The Natural History of Creation and the Theological Nature of Sovereignty
Professor and Queen’s National Scholar, School of Environmental Studies
According to Carl Schmitt “all significant concepts of the modern theory of the state are secularized theological concepts”, and this certainly applies to his analysis of sovereignty. Indeed he bases his analysis of sovereignty on an analogy between the religious miracle and the sovereign exception, both of which occur as interruptive events that fracture the normative and universal rule of law, one in the sphere of nature, the other in the political sphere. The retention, and Schmitt’s promotion of the political exception would, then, seem to run counter to usual understandings of secularization especially those where the natural sciences are understood as playing a key secularizing role in, for example, rejecting the intercession of miracles as an explanatory or justificatory tactic.
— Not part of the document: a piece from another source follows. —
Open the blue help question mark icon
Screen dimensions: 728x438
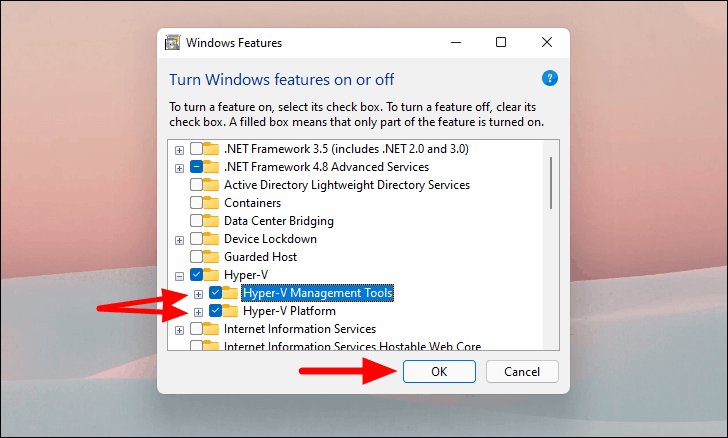[549, 79]
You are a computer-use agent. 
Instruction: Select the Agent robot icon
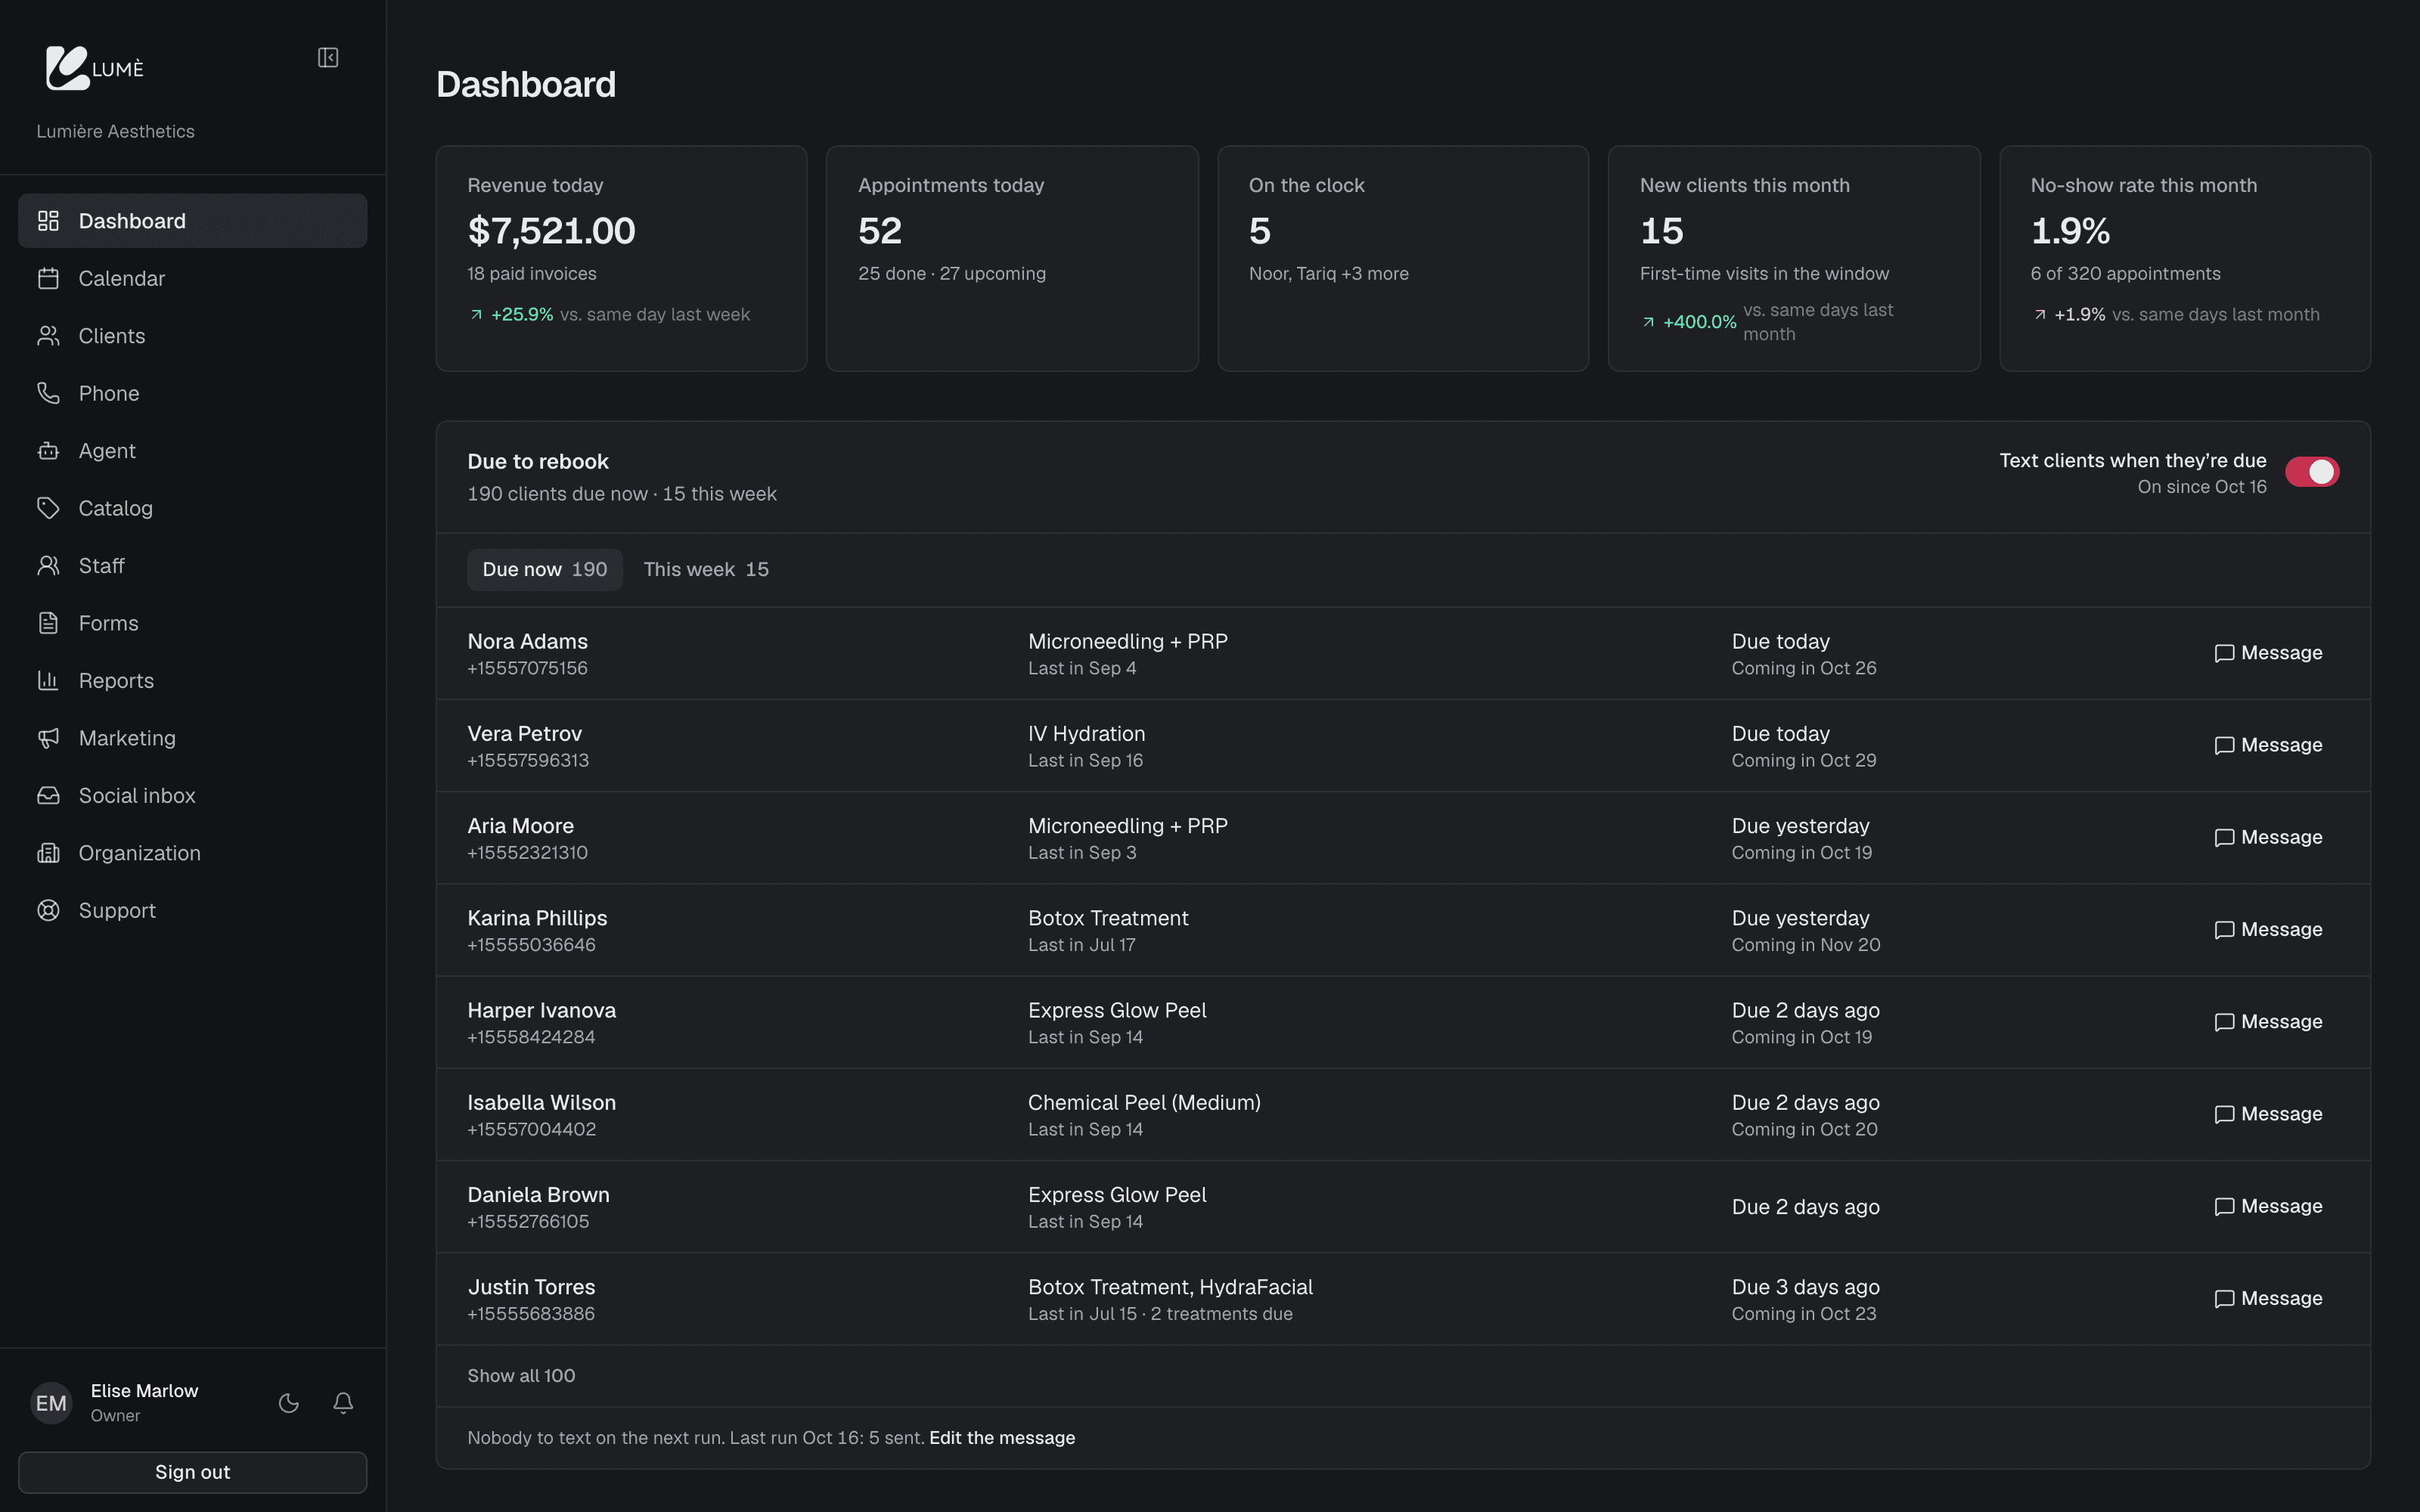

It is interesting to consider Schmitt’s attempt to resurrect a political theology in relation to Bruno Latour’s recent suggestion that “religion could become a powerful alternative to modernizing and a powerful help for ecologizing provided that a connection be established (or rather re-established) between religion and Creation instead of religion and nature.” How might issues of sovereignty play out between Latour’s eco-theological politics and Schmitt’s political ecology and what might this mean for the prospects of a politically informed natural history of creation?